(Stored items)
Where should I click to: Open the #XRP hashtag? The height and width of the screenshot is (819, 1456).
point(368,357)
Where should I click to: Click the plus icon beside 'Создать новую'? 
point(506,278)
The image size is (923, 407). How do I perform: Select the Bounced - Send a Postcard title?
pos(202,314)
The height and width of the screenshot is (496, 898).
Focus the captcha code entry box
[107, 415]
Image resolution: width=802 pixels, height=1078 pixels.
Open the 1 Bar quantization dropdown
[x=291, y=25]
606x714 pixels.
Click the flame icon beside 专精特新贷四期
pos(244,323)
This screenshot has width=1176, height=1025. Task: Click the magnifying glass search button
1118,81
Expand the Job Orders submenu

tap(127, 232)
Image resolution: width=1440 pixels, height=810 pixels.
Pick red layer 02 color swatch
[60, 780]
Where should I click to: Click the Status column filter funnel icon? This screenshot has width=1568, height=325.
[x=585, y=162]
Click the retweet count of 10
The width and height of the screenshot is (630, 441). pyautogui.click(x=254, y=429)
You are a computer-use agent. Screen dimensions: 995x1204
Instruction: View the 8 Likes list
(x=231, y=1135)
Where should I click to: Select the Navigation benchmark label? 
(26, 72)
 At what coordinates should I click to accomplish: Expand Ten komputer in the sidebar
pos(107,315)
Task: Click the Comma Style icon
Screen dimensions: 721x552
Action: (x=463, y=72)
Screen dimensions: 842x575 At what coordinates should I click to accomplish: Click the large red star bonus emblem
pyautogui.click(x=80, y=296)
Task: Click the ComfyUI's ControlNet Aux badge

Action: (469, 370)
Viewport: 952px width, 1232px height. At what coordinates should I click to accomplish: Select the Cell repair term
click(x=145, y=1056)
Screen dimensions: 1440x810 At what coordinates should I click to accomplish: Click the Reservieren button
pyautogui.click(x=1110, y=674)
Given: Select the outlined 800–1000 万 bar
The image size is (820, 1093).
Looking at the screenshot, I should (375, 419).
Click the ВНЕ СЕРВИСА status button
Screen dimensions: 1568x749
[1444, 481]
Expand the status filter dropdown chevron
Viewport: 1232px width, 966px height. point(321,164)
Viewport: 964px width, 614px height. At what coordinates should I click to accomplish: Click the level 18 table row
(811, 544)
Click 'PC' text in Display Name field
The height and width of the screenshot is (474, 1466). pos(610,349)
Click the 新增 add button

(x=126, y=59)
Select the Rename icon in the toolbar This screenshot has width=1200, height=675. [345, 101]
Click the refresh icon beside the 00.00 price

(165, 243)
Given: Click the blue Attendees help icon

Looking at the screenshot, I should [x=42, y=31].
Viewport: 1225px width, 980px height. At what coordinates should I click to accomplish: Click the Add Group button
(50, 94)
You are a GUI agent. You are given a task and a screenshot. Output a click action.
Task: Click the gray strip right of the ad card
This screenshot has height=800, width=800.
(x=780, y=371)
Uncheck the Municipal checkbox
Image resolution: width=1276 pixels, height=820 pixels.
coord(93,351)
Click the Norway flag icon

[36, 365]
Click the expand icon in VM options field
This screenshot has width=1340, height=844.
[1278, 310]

Work order: Exactly as they stand above, retype all of the records.

Answer box:
Where should I click to: Open the #XRP hashtag? The height and width of the screenshot is (819, 1456).
point(368,357)
Where should I click to: Click the plus icon beside 'Создать новую'? 
point(506,278)
The image size is (923, 407). How do I perform: Select the Bounced - Send a Postcard title?
pos(202,314)
The height and width of the screenshot is (496, 898).
Focus the captcha code entry box
[107, 415]
Image resolution: width=802 pixels, height=1078 pixels.
Open the 1 Bar quantization dropdown
[x=291, y=25]
606x714 pixels.
Click the flame icon beside 专精特新贷四期
pos(244,323)
This screenshot has width=1176, height=1025. Task: Click the magnifying glass search button
1118,81
Expand the Job Orders submenu

tap(127, 232)
Image resolution: width=1440 pixels, height=810 pixels.
Pick red layer 02 color swatch
[60, 780]
Where should I click to: Click the Status column filter funnel icon? This screenshot has width=1568, height=325.
[x=585, y=162]
Click the retweet count of 10
The width and height of the screenshot is (630, 441). pyautogui.click(x=254, y=429)
You are a computer-use agent. Screen dimensions: 995x1204
Instruction: View the 8 Likes list
(x=231, y=1135)
Where should I click to: Select the Navigation benchmark label? 
(26, 72)
 At what coordinates should I click to accomplish: Expand Ten komputer in the sidebar
pos(107,315)
Task: Click the Comma Style icon
Screen dimensions: 721x552
Action: (x=463, y=72)
Screen dimensions: 842x575 At what coordinates should I click to accomplish: Click the large red star bonus emblem
pyautogui.click(x=80, y=296)
Task: Click the ComfyUI's ControlNet Aux badge

Action: (469, 370)
Viewport: 952px width, 1232px height. At what coordinates should I click to accomplish: Select the Cell repair term
click(x=145, y=1056)
Screen dimensions: 1440x810 At what coordinates should I click to accomplish: Click the Reservieren button
pyautogui.click(x=1110, y=674)
Given: Select the outlined 800–1000 万 bar
The image size is (820, 1093).
Looking at the screenshot, I should (375, 419).
Click the ВНЕ СЕРВИСА status button
Screen dimensions: 1568x749
[1444, 481]
Expand the status filter dropdown chevron
Viewport: 1232px width, 966px height. point(321,164)
Viewport: 964px width, 614px height. At what coordinates should I click to accomplish: Click the level 18 table row
(811, 544)
Click 'PC' text in Display Name field
The height and width of the screenshot is (474, 1466). pos(610,349)
Click the 新增 add button

(x=126, y=59)
Select the Rename icon in the toolbar This screenshot has width=1200, height=675. [345, 101]
Click the refresh icon beside the 00.00 price

(165, 243)
Given: Click the blue Attendees help icon

Looking at the screenshot, I should [x=42, y=31].
Viewport: 1225px width, 980px height. At what coordinates should I click to accomplish: Click the Add Group button
(50, 94)
You are a GUI agent. You are given a task and a screenshot. Output a click action.
Task: Click the gray strip right of the ad card
This screenshot has height=800, width=800.
(x=780, y=371)
Uncheck the Municipal checkbox
Image resolution: width=1276 pixels, height=820 pixels.
coord(93,351)
Click the Norway flag icon

[36, 365]
Click the expand icon in VM options field
This screenshot has width=1340, height=844.
[1278, 310]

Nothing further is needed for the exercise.